### Tareas
**1)** Según el texto sobre la sociedad igualitaria, ¿cada cuánto tiempo enviaba el transmisor un ruido agudo?
**2)** Reproduce del texto sobre la sociedad igualitaria el fragmento que va desde "Harrison Bergeron: Era" hasta "los Estados Unidos.", ambos incluidos.
**3)** Continúa el texto sobre la sociedad igualitaria a partir del punto en que se detiene.

### Texto mostrado
====

Harrison Bergeron: Era el año 2081, y todo el mundo era por fin igual. No sólo eran iguales ante Dios y la ley. Eran iguales en todos los sentidos. Nadie era más listo que nadie. Nadie era más guapo que nadie. Nadie era más fuerte o más rápido que nadie. Toda esa igualdad se debió a las Enmiendas a la Constitución números 211, 212 y 213 y a la incesante vigilancia de los agentes del Descapacitador General de los Estados Unidos.
El “descapacitador” funcionaba en parte como sigue:
Hazel tenía una inteligencia perfectamente normal, lo que significaba que no podía pensar en nada excepto en breves ráfagas. Y aunque la inteligencia de George estaba muy por encima de la media, tenía un pequeño radio-transmisor de discapacidad mental en el oído. Estaba obligado por ley a llevarlo en todo momento. Se sintonizaba a un transmisor del Estado. Cada veinte segundos más o menos, el transmisor enviaba un breve pero agudo ruido para impedir que los que eran como él pudieran injustamente aprovecharse haciendo uso de su cerebro.[6]
El horror que todos sentimos instintivamente ante historias como ésas responde a nuestro reconocimiento intuitivo de que los hombres no son uniformes, que la especie, la humanidad, está caracterizada por un alto grado de variedad, de diversidad, de diferenciación; en definitiva, por la desigualdad. Una sociedad igualitaria sólo puede aspirar a lograr sus objetivos por métodos totalitarios de coacción; e, incluso en ese caso, todos creemos y esperamos que el espíritu humano del hombre individual se alce y frustre cualquier intento dirigido a lograr un mundo que sería un hormiguero. En resumen, la representación de una sociedad igualitaria es propia de una ficción del género de terror ya que, cuando las consecuencias de un mundo así se explican en su totalidad, reconocemos que un mundo como ése y los intentos dirigidos a implantarlo son profundamente anti-humanos; y lo son en el sentido más profundo, la meta igualitaria es por lo tanto un mal y cualquier intento dirigido a conseguirla se debe considerar también como algo malo.

====

### Entradas extraídas
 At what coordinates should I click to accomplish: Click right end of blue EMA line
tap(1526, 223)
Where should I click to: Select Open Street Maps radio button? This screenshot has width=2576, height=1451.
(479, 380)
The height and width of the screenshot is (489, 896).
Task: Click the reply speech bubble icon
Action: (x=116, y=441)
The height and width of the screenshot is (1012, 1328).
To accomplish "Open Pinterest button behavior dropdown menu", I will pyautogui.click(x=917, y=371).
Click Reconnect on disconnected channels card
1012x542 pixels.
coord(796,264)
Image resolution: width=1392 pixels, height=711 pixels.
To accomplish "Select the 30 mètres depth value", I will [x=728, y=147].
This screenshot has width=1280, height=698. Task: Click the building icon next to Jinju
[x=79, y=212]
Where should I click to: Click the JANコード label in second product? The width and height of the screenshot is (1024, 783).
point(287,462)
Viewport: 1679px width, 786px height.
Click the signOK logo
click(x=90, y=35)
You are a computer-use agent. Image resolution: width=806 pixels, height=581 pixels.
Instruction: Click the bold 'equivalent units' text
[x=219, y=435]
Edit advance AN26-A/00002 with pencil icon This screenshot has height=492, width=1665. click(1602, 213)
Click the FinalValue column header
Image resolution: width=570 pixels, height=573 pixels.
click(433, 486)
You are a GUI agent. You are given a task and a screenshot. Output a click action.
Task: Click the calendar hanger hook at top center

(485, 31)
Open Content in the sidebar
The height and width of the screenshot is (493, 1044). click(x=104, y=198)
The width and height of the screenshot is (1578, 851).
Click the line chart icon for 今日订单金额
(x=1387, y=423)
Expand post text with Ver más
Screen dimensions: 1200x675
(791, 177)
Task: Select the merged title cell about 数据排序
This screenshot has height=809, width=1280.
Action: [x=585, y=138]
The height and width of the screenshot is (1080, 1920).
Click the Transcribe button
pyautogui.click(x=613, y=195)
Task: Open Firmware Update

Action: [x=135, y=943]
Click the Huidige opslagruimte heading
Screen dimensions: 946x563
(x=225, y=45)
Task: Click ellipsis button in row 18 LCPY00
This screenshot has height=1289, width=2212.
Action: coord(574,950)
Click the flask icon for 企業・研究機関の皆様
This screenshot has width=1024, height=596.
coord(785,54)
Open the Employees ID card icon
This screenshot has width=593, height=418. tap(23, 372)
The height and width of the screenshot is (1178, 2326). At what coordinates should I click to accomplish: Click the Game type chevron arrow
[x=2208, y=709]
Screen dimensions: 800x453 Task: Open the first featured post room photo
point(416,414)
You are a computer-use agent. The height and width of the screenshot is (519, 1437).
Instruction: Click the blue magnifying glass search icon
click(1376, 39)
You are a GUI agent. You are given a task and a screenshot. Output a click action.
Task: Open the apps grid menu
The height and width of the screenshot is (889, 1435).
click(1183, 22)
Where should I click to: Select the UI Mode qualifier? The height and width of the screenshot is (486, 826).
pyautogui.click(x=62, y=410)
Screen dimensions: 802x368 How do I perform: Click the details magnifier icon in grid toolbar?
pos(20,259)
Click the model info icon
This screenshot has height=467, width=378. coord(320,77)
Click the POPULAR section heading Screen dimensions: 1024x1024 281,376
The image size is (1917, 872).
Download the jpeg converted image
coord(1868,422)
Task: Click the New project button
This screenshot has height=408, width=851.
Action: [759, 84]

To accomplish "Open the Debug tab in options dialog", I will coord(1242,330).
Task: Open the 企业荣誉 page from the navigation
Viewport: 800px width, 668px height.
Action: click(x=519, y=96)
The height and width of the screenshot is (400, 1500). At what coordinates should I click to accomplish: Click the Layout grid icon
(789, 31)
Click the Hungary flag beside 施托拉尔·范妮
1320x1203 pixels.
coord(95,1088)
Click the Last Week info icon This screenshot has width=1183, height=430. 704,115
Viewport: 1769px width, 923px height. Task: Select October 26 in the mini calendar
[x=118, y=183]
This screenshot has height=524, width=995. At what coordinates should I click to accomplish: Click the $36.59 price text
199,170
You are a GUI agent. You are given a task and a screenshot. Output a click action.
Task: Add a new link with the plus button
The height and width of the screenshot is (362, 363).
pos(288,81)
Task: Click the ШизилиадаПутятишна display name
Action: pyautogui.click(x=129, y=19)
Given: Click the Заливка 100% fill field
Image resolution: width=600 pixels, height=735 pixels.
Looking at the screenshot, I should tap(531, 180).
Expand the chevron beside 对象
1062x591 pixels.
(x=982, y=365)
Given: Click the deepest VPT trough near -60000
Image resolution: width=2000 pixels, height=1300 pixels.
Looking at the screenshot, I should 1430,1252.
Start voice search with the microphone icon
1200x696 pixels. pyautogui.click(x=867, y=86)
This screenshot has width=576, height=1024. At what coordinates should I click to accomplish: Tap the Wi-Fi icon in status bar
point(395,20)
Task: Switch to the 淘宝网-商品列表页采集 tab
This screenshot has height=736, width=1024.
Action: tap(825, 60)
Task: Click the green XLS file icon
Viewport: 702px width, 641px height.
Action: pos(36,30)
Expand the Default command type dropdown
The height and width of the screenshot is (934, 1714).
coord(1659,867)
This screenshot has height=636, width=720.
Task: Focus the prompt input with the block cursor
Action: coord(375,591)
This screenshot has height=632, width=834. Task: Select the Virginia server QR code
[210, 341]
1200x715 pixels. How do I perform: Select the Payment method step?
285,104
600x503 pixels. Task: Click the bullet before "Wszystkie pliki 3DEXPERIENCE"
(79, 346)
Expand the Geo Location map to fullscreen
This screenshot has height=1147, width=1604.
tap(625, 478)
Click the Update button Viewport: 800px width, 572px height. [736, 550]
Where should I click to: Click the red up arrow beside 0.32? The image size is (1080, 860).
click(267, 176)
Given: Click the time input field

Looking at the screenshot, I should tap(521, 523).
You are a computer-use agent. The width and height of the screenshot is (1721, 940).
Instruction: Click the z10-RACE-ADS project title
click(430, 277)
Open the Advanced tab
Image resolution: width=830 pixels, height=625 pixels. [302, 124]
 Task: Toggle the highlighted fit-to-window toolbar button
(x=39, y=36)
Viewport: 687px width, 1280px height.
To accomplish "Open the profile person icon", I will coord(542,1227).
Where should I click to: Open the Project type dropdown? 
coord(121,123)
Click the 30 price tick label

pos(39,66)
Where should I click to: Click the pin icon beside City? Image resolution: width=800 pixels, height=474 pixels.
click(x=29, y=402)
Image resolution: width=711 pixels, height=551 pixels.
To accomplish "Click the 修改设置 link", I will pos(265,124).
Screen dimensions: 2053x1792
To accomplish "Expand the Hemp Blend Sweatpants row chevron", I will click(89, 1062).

====

### Respuestas
**1)** Cada veinte segundos más o menos.

**2)**
Harrison Bergeron: Era el año 2081, y todo el mundo era por fin igual. No sólo eran iguales ante Dios y la ley. Eran iguales en todos los sentidos. Nadie era más listo que nadie. Nadie era más guapo que nadie. Nadie era más fuerte o más rápido que nadie. Toda esa igualdad se debió a las Enmiendas a la Constitución números 211, 212 y 213 y a la incesante vigilancia de los agentes del Descapacitador General de los Estados Unidos.

**3)**
El gran hecho de la diferenciación individual y la variabilidad (es decir, de la desigualdad) es evidente a lo largo de toda la experiencia humana; de ahí el general reconocimiento de la naturaleza anti-humana de un mundo de uniformidad forzada. Social y económicamente, esa variabilidad se manifiesta en la división universal del trabajo y en la “Ley de Hierro de la Oligarquía” —la idea de que, en cada organización o actividad, unos pocos (generalmente los más capaces y/o los más motivados) acabarán siendo los líderes mientras la masa, integrada por todos los demás miembros, llenará las filas de sus seguidores—. En ambos casos, se da el mismo fenómeno —el éxito excepcional o liderazgo en cualquier actividad se alcanza por lo que Jefferson denominó “la aristocracia natural”—los que están más en sintonía con esa actividad—.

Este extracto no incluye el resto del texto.